* Task statement *
The records below must be duplicated exactly, character for character.

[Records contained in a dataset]
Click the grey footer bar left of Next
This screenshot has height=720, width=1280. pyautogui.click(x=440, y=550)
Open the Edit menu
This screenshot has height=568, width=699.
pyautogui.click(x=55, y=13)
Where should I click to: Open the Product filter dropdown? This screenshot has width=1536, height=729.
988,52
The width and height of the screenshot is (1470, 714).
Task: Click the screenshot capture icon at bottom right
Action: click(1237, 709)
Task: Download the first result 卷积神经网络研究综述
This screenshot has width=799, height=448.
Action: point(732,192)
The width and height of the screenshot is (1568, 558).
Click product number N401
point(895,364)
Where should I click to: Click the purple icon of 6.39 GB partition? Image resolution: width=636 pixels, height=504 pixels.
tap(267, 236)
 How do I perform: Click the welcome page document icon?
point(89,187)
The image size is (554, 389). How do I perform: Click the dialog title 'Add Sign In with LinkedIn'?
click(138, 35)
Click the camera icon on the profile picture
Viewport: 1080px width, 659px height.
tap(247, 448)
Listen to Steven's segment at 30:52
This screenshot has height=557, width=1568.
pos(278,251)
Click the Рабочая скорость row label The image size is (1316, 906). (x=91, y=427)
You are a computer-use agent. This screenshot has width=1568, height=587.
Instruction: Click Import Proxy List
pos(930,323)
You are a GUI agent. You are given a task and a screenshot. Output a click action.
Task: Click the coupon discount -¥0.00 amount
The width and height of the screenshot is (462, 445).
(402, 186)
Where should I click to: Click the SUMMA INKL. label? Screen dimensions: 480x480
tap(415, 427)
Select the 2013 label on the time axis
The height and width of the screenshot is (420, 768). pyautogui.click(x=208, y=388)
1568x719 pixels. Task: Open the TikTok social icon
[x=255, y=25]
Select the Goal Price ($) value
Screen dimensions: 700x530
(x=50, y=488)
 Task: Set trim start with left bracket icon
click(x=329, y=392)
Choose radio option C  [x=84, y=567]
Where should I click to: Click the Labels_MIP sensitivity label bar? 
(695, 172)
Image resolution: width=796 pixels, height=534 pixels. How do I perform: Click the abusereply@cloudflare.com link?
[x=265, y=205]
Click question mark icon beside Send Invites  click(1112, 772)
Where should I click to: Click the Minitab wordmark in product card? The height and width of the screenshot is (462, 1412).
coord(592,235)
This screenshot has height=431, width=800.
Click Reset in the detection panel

* Output below *
Click the grey footer bar left of Next
This screenshot has height=720, width=1280. pyautogui.click(x=440, y=550)
Open the Edit menu
This screenshot has height=568, width=699.
pyautogui.click(x=55, y=13)
Where should I click to: Open the Product filter dropdown? This screenshot has width=1536, height=729.
988,52
The width and height of the screenshot is (1470, 714).
Task: Click the screenshot capture icon at bottom right
Action: click(1237, 709)
Task: Download the first result 卷积神经网络研究综述
This screenshot has width=799, height=448.
Action: point(732,192)
The width and height of the screenshot is (1568, 558).
Click product number N401
point(895,364)
Where should I click to: Click the purple icon of 6.39 GB partition? Image resolution: width=636 pixels, height=504 pixels.
tap(267, 236)
 How do I perform: Click the welcome page document icon?
point(89,187)
The image size is (554, 389). How do I perform: Click the dialog title 'Add Sign In with LinkedIn'?
click(138, 35)
Click the camera icon on the profile picture
Viewport: 1080px width, 659px height.
tap(247, 448)
Listen to Steven's segment at 30:52
This screenshot has height=557, width=1568.
pos(278,251)
Click the Рабочая скорость row label The image size is (1316, 906). (x=91, y=427)
You are a computer-use agent. This screenshot has width=1568, height=587.
Instruction: Click Import Proxy List
pos(930,323)
You are a GUI agent. You are given a task and a screenshot. Output a click action.
Task: Click the coupon discount -¥0.00 amount
The width and height of the screenshot is (462, 445).
(402, 186)
Where should I click to: Click the SUMMA INKL. label? Screen dimensions: 480x480
tap(415, 427)
Select the 2013 label on the time axis
The height and width of the screenshot is (420, 768). pyautogui.click(x=208, y=388)
1568x719 pixels. Task: Open the TikTok social icon
[x=255, y=25]
Select the Goal Price ($) value
Screen dimensions: 700x530
(x=50, y=488)
 Task: Set trim start with left bracket icon
click(x=329, y=392)
Choose radio option C  [x=84, y=567]
Where should I click to: Click the Labels_MIP sensitivity label bar? 
(695, 172)
Image resolution: width=796 pixels, height=534 pixels. How do I perform: Click the abusereply@cloudflare.com link?
[x=265, y=205]
Click question mark icon beside Send Invites  click(1112, 772)
Where should I click to: Click the Minitab wordmark in product card? The height and width of the screenshot is (462, 1412).
coord(592,235)
This screenshot has height=431, width=800.
Click Reset in the detection panel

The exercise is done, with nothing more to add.